The speed limit at this stretch of the Turnpike is 45 miles per hour. The jury which heard the case could easily conclude that the Pontiac was travelling far beyond the speed limit (or was being carelessly or recklessly driven) when they reflected on the incontrovertible facts that the car had smashed through a section of guard rail and four guard posts, had hurled the passengers out of the car so that they were found 30 feet away from the roadway and 75 feet from the car, and that the car itself had travelled 98 feet from the roadway and then burst into flames.

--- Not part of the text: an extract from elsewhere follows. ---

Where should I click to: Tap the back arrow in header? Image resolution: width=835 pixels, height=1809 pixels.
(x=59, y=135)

The defendants state that they are entitled to the benefit of the presumption that the decedent driver used due care. The observation is a valid one. The decedent is indeed presumed to have used due care, in the absence of evidence that he abused due care. This
[ 395 Pa. Page 104]
question came before us in the case of Sarnak v. Cehula, 393 Pa. 5, 10, where we said: "Even giving to the decedent the benefit of the presumption that a deceased driver exercised due care, the evidence still shows that the speed with which he operated the car while entering the fateful curve constituted the proximate cause of the mishap which tragically snuffed out his own life and visited serious injuries on the plaintiff."

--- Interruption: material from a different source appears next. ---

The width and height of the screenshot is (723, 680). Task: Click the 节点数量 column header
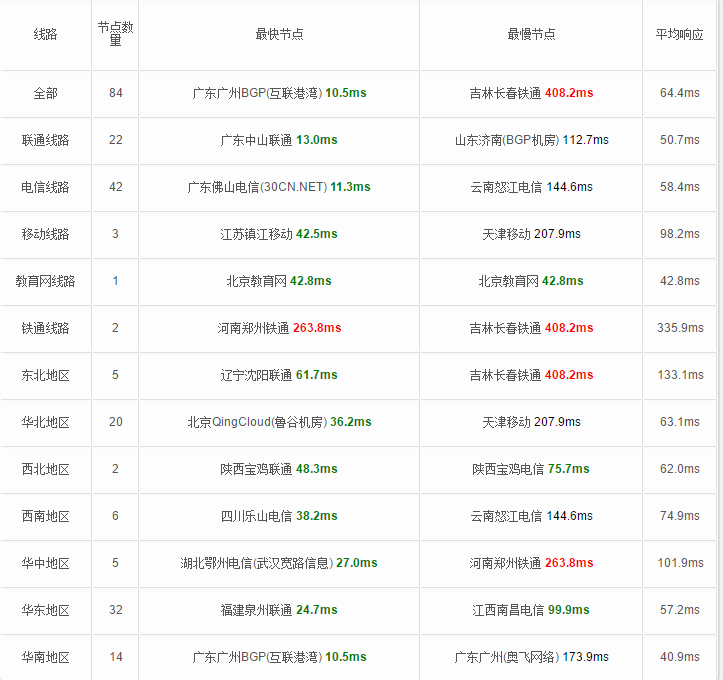coord(115,34)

In First National Bank v. Simko, 384 Pa. 603, 605, we said: "It needs no argumentation to demonstrate that in the ordinary course of events an automobile does not depart from the highway and crash into a telegraph pole if the driver is using proper care. Thus, the defendant here was called upon to show how, consistent with due care, his car sheared through a telegraph pole and visited death upon the passenger in his charge. The defendant made no effort to contradict the physical facts which bespoke negligence on his part. It was for the jury, then, to decide, whether under all the circumstances the plaintiff had proved the defendant negligent and that it was his negligence which caused the untimely death of Mrs. Burkholder."
While the presumption of due care attaches to a deceased driver, the presumption does not relieve his representative from the need of overcoming specific and definitive evidence which wipes out the concept of due care. In the case at bar the jury was justified in finding that the uncontradicted evidence practically conclusively established that the driver did not exercise due care.
The jury found from the evidence that Nathaniel Baker was negligent in the manner in which he operated his car, and we are satisfied that the record amply supports the jury's verdicts.